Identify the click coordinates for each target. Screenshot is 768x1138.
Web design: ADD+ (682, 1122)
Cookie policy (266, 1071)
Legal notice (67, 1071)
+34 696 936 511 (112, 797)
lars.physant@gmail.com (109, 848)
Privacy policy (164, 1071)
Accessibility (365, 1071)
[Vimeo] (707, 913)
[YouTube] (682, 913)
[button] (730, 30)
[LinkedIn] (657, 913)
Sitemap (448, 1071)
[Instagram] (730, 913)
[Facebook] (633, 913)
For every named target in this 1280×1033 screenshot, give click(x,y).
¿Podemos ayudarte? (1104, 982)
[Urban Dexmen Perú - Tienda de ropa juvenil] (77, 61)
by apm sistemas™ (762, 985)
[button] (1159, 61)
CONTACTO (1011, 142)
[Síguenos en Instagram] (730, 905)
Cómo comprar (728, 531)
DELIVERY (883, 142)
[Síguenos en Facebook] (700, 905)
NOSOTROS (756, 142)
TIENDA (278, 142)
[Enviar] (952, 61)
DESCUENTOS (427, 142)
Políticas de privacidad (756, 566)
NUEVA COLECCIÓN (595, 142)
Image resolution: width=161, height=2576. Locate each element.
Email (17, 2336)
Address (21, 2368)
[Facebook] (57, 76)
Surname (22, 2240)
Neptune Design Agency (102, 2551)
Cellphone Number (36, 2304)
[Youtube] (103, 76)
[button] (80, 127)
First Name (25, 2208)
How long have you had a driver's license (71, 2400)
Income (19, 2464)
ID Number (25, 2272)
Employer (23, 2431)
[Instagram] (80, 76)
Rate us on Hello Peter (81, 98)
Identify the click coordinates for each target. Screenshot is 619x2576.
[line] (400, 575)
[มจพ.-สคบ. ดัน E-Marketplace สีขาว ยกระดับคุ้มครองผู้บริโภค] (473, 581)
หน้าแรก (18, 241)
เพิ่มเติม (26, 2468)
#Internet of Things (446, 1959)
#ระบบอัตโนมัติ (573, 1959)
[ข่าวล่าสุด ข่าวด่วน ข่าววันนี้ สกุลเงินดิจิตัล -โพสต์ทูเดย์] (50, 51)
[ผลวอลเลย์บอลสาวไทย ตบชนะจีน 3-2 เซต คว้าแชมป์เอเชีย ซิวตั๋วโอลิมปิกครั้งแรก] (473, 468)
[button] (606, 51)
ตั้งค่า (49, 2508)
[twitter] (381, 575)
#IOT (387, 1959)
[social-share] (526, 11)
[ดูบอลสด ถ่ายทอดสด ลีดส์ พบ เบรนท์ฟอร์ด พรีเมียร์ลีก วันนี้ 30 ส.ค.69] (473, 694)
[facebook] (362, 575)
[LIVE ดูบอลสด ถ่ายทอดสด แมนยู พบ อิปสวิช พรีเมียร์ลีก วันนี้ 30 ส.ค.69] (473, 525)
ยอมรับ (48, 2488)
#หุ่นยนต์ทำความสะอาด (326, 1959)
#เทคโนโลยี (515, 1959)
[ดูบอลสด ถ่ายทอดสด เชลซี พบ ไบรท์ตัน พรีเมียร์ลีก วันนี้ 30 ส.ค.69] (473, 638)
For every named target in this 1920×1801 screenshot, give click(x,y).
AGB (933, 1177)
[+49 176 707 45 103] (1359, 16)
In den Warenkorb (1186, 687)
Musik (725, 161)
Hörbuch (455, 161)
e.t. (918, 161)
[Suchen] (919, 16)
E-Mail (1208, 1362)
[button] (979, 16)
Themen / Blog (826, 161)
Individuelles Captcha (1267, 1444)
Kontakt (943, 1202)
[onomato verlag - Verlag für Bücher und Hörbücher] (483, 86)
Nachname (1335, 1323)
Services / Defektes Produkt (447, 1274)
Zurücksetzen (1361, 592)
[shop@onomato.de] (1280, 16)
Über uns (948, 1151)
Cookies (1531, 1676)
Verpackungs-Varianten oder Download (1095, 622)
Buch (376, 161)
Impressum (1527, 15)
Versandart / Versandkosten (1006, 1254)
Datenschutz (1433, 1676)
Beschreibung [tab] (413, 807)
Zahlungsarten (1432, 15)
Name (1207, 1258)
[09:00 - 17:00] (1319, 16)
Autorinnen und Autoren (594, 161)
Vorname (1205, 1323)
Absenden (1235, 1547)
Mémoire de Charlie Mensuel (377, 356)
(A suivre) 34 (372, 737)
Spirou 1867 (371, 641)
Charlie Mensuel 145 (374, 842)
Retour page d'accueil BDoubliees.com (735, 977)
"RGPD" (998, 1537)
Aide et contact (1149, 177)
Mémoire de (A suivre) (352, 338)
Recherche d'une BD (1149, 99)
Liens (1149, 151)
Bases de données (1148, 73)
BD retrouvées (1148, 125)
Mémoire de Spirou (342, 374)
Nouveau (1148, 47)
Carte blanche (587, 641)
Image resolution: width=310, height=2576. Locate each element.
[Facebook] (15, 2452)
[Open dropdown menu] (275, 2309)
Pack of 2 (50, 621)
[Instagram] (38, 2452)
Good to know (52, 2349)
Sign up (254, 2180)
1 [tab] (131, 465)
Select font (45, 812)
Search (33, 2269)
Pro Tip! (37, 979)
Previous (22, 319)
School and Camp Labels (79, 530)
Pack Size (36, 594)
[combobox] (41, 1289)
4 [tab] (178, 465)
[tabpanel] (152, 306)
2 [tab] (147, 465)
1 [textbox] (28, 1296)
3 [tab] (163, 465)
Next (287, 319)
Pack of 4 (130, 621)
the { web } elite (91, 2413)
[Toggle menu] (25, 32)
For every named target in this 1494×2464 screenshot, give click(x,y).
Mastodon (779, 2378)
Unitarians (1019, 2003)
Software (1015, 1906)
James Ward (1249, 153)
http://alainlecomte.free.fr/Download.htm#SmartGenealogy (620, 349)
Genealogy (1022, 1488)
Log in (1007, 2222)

============================================================

▶ SET PROBLEM
Revise all of the data above by changing every "[button]" to "[control]". Keep everything else as it is.

▶ EXERCISE SOLUTION
Identify the click coordinates for each target. Screenshot is 768x1138.
Web design: ADD+ (682, 1122)
Cookie policy (266, 1071)
Legal notice (67, 1071)
+34 696 936 511 (112, 797)
lars.physant@gmail.com (109, 848)
Privacy policy (164, 1071)
Accessibility (365, 1071)
[Vimeo] (707, 913)
[YouTube] (682, 913)
[control] (730, 30)
[LinkedIn] (657, 913)
Sitemap (448, 1071)
[Instagram] (730, 913)
[Facebook] (633, 913)
For every named target in this 1280×1033 screenshot, give click(x,y).
¿Podemos ayudarte? (1104, 982)
[Urban Dexmen Perú - Tienda de ropa juvenil] (77, 61)
by apm sistemas™ (762, 985)
[control] (1159, 61)
CONTACTO (1011, 142)
[Síguenos en Instagram] (730, 905)
Cómo comprar (728, 531)
DELIVERY (883, 142)
[Síguenos en Facebook] (700, 905)
NOSOTROS (756, 142)
TIENDA (278, 142)
[Enviar] (952, 61)
DESCUENTOS (427, 142)
Políticas de privacidad (756, 566)
NUEVA COLECCIÓN (595, 142)
Image resolution: width=161, height=2576. Locate each element.
Email (17, 2336)
Address (21, 2368)
[Facebook] (57, 76)
Surname (22, 2240)
Neptune Design Agency (102, 2551)
Cellphone Number (36, 2304)
[Youtube] (103, 76)
[control] (80, 127)
First Name (25, 2208)
How long have you had a driver's license (71, 2400)
Income (19, 2464)
ID Number (25, 2272)
Employer (23, 2431)
[Instagram] (80, 76)
Rate us on Hello Peter (81, 98)
Identify the click coordinates for each target. Screenshot is 619x2576.
[line] (400, 575)
[มจพ.-สคบ. ดัน E-Marketplace สีขาว ยกระดับคุ้มครองผู้บริโภค] (473, 581)
หน้าแรก (18, 241)
เพิ่มเติม (26, 2468)
#Internet of Things (446, 1959)
#ระบบอัตโนมัติ (573, 1959)
[ข่าวล่าสุด ข่าวด่วน ข่าววันนี้ สกุลเงินดิจิตัล -โพสต์ทูเดย์] (50, 51)
[ผลวอลเลย์บอลสาวไทย ตบชนะจีน 3-2 เซต คว้าแชมป์เอเชีย ซิวตั๋วโอลิมปิกครั้งแรก] (473, 468)
[control] (606, 51)
ตั้งค่า (49, 2508)
[twitter] (381, 575)
#IOT (387, 1959)
[social-share] (526, 11)
[ดูบอลสด ถ่ายทอดสด ลีดส์ พบ เบรนท์ฟอร์ด พรีเมียร์ลีก วันนี้ 30 ส.ค.69] (473, 694)
[facebook] (362, 575)
[LIVE ดูบอลสด ถ่ายทอดสด แมนยู พบ อิปสวิช พรีเมียร์ลีก วันนี้ 30 ส.ค.69] (473, 525)
ยอมรับ (48, 2488)
#หุ่นยนต์ทำความสะอาด (326, 1959)
#เทคโนโลยี (515, 1959)
[ดูบอลสด ถ่ายทอดสด เชลซี พบ ไบรท์ตัน พรีเมียร์ลีก วันนี้ 30 ส.ค.69] (473, 638)
For every named target in this 1920×1801 screenshot, give click(x,y).
AGB (933, 1177)
[+49 176 707 45 103] (1359, 16)
In den Warenkorb (1186, 687)
Musik (725, 161)
Hörbuch (455, 161)
e.t. (918, 161)
[Suchen] (919, 16)
E-Mail (1208, 1362)
[control] (979, 16)
Themen / Blog (826, 161)
Individuelles Captcha (1267, 1444)
Kontakt (943, 1202)
[onomato verlag - Verlag für Bücher und Hörbücher] (483, 86)
Nachname (1335, 1323)
Services / Defektes Produkt (447, 1274)
Zurücksetzen (1361, 592)
[shop@onomato.de] (1280, 16)
Über uns (948, 1151)
Cookies (1531, 1676)
Verpackungs-Varianten oder Download (1095, 622)
Buch (376, 161)
Impressum (1527, 15)
Versandart / Versandkosten (1006, 1254)
Datenschutz (1433, 1676)
Beschreibung [tab] (413, 807)
Zahlungsarten (1432, 15)
Name (1207, 1258)
[09:00 - 17:00] (1319, 16)
Autorinnen und Autoren (594, 161)
Vorname (1205, 1323)
Absenden (1235, 1547)
Mémoire de Charlie Mensuel (377, 356)
(A suivre) 34 (372, 737)
Spirou 1867 (371, 641)
Charlie Mensuel 145 (374, 842)
Retour page d'accueil BDoubliees.com (735, 977)
"RGPD" (998, 1537)
Aide et contact (1149, 177)
Mémoire de (A suivre) (352, 338)
Recherche d'une BD (1149, 99)
Liens (1149, 151)
Bases de données (1148, 73)
BD retrouvées (1148, 125)
Mémoire de Spirou (342, 374)
Nouveau (1148, 47)
Carte blanche (587, 641)
Image resolution: width=310, height=2576. Locate each element.
[Facebook] (15, 2452)
[Open dropdown menu] (275, 2309)
Pack of 2 (50, 621)
[Instagram] (38, 2452)
Good to know (52, 2349)
Sign up (254, 2180)
1 [tab] (131, 465)
Select font (45, 812)
Search (33, 2269)
Pro Tip! (37, 979)
Previous (22, 319)
School and Camp Labels (79, 530)
Pack Size (36, 594)
[combobox] (41, 1289)
4 [tab] (178, 465)
[tabpanel] (152, 306)
2 [tab] (147, 465)
1 [textbox] (28, 1296)
3 [tab] (163, 465)
Next (287, 319)
Pack of 4 (130, 621)
the { web } elite (91, 2413)
[Toggle menu] (25, 32)
For every named target in this 1494×2464 screenshot, give click(x,y).
Mastodon (779, 2378)
Unitarians (1019, 2003)
Software (1015, 1906)
James Ward (1249, 153)
http://alainlecomte.free.fr/Download.htm#SmartGenealogy (620, 349)
Genealogy (1022, 1488)
Log in (1007, 2222)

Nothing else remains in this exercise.